Farmington Correctional fascinates me, because Mr Thompson has created a unique slice of short Horror fiction that works on multiple levels. On the most superficial level, we have a novella that follows a standard supernatural trope – the haunted forest and surrounding area that leeches the good from people and turns them into devils, and imbues another (i.e. Chuck) with sufficient power to unleash chaos on those his fractured mind deems to be in need of killing. And on that level, Farmington Correctional certainly delivers in spades – we get a great deal of violence towards the end of the narrative, along with some very weird and twisted events that I think will succeed in creeping out even seasoned veteran readers of the Horror genre.

Yet Farmington Correctional also works on a much deeper level, delivering – as the best Horror fiction does – a great deal of incisive social commentary. As Mr Thompson makes clear, the real evil in the novella is not the Whispering Pines themselves, but Farmington Correctional as an institution – and the prison system as a whole. Chuck’s descent into religious fanaticism only becomes truly rooted in his mind when he’s thrown into an isolation cell, for example, and becomes disturbingly plausible when one does even the most fleeting of research on how prisons can fundamentally change a person’s personality and outlook. No supernatural elements are required for that – just an indifferent, uncaring and underfunded system that is designed to punish rather than rehabilitate. Thompson gives some great insights into the role of prison social workers, and the damaged inmates they work with, as well as the depressing effects of the drugs they’re often prescribed. Then there’s the realities of prison life itself – fights, drugs, reading, but above all hour upon countless hour of mind-numbing mundanity and repetition, where sleeping is the most time-consuming activity.

There are a few minor issues with Farmington Correctional – a few typos that made reading a little difficult at time, and setting the story during the mid-90’s – while an interesting idea – never really seems to pay off or go anywhere.
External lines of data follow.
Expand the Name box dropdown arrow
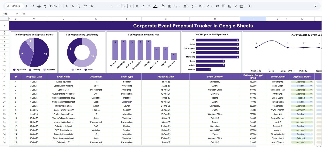This screenshot has width=322, height=147. [17, 14]
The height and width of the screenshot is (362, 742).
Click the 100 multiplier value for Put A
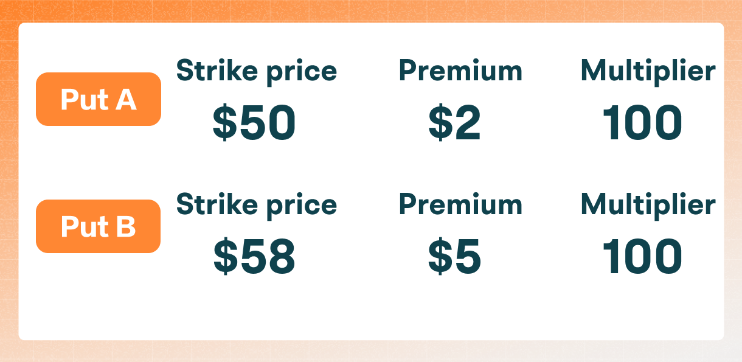[642, 124]
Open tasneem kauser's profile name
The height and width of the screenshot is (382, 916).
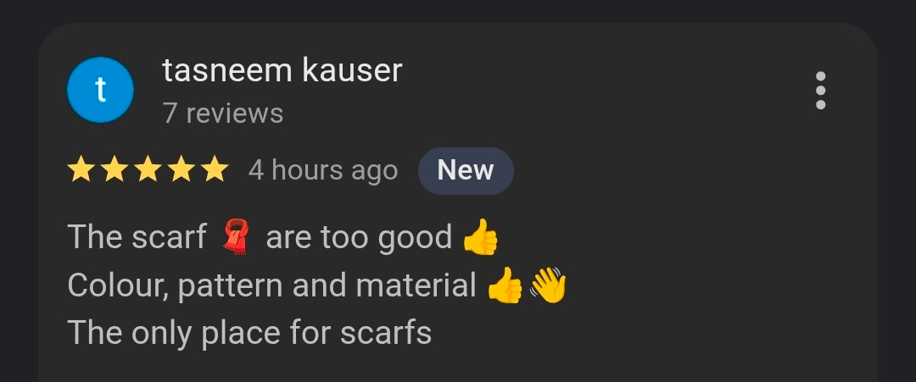(282, 70)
Yet those are incredibly minor gripes when put against the novella as a whole. Whether it really is supernatural forces at work in the prison is up for the reader to decide – I certainly found the ending to be somewhat ambiguous and with some interesting subtext about psychological trauma and disassociation. For me the main attraction was the intense and often poetic language Thompson uses to describe the prison facility and its inmates, and the atmosphere of sinister, barely-repressed violence and institutional indifference that is etched into the very structure of the prison. Farmington Correctional is an intense and multi-layered piece of Horror fiction that is most rewarding after multiple readings, and is a must-read for any fan of Weird Horror – or someone wishing for an insight into the brutality of the prison industry.